How to Use DataBox to Migrate from NAS to Azure File Shares

This migration article is one of several involving the keywords NAS and Azure DataBox. Check if this article applies to your scenario:

Data source: Network Attached Storage (NAS)
Migration route: NAS ⇒ DataBox ⇒ Azure file share
No caching files on-premises: Because the final goal is to use the Azure file shares directly in the cloud, there’s no plan to use Azure File Sync.

If your scenario is different, look through the table of migration guides.

This article guides you end-to-end through the planning, deployment, and networking configurations needed to migrate from your NAS appliance to functional Azure file shares. This guide uses Azure DataBox for bulk data transport (offline data transport).

Applies to

Expand table

File share type	SMB	NFS
Standard file shares (GPv2), LRS/ZRS
Standard file shares (GPv2), GRS/GZRS
Premium file shares (FileStorage), LRS/ZRS

Migration goals

The goal is to move the shares on your NAS appliance to Azure and have them become native Azure file shares. You can use native Azure file shares without a need for a Windows Server. This migration needs to be done in a way that guarantees the integrity of the production data and availability during the migration. The latter requires keeping downtime to a minimum, so that it can fit into or only slightly exceed regular maintenance windows.

Migration overview

The migration process consists of several phases. You’ll need to deploy Azure storage accounts and file shares and configure networking. Then you’ll migrate your files using Azure DataBox, and RoboCopy to catch-up with changes. Finally, you’ll cut-over your users and apps to the newly created Azure file shares. The following sections describe the phases of the migration process in detail.

Tip

If you are returning to this article, use the navigation on the right side to jump to the migration phase where you left off.

Phase 1: Identify how many Azure file shares you need

In this step, you’ll determine how many Azure file shares you need. You might have more folders on your volumes that you currently share out locally as SMB shares to your users and apps. Depending on the number of file shares you want to migrate to the cloud, you can choose to either use a 1:1 mapping or share grouping.

Use a 1:1 mapping

If you have a small enough number of shares, we recommend a 1:1 mapping. The easiest way to picture this scenario is to envision an on-premises share that maps 1:1 to an Azure file share.
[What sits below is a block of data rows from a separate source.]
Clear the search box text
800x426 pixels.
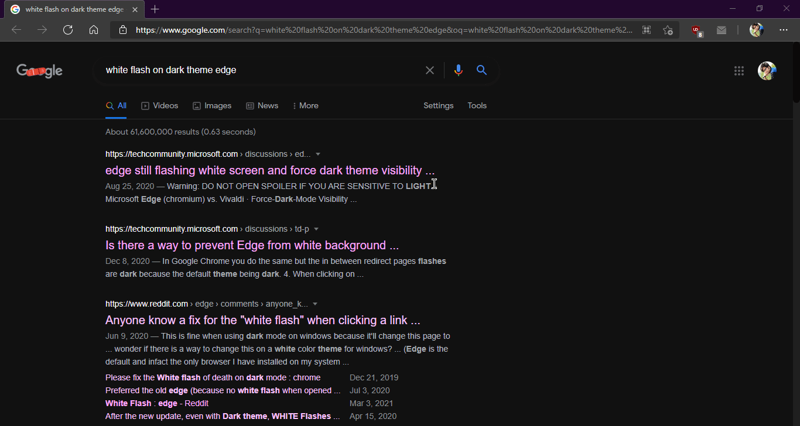tap(430, 70)
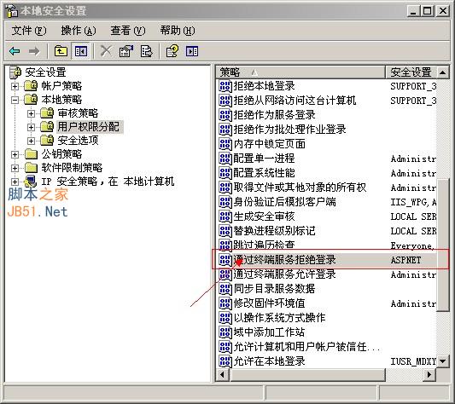Viewport: 455px width, 404px height.
Task: Select the 审核策略 tree item
Action: (78, 113)
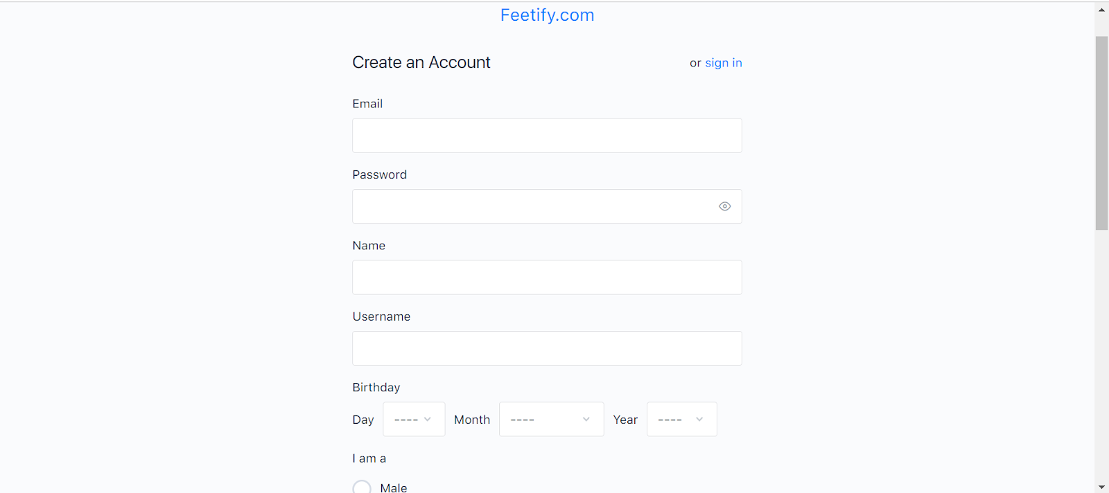Open the Feetify.com home link
Viewport: 1109px width, 493px height.
pos(547,15)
If you have a large number of file shares, consider share grouping. For example, if your human resources (HR) department has 15 shares, you might consider storing all the HR data in a single Azure file share. That way, only a single Azure file share in the cloud is needed for this group of on-premises shares.

Phase 2: Deploy Azure storage resources

In this phase, you’ll provision the Azure storage accounts and the file shares within them.

Remember that an Azure file share is deployed in the cloud in an Azure storage account. For standard file shares, that arrangement makes the storage account a scale target for performance numbers like IOPS and throughput. If you place multiple file shares in a single storage account, you’re creating a shared pool of IOPS and throughput for these shares.

As a general rule, you can pool multiple Azure file shares into the same storage account if you have archival shares or you expect low day-to-day activity in them. However, if you have highly active shares (shares used by many users and/or applications), you’ll want to deploy storage accounts with one file share each. These limitations don’t apply to FileStorage (premium) storage accounts, where performance is explicitly provisioned and guaranteed for each share.

Note

There’s a limit of 250 storage accounts per subscription per Azure region. With a quota increase, you can create up to 500 storage accounts per region. For more information, see Increase Azure Storage account quotas.

Another consideration when you’re deploying a storage account is redundancy. See Azure Files redundancy.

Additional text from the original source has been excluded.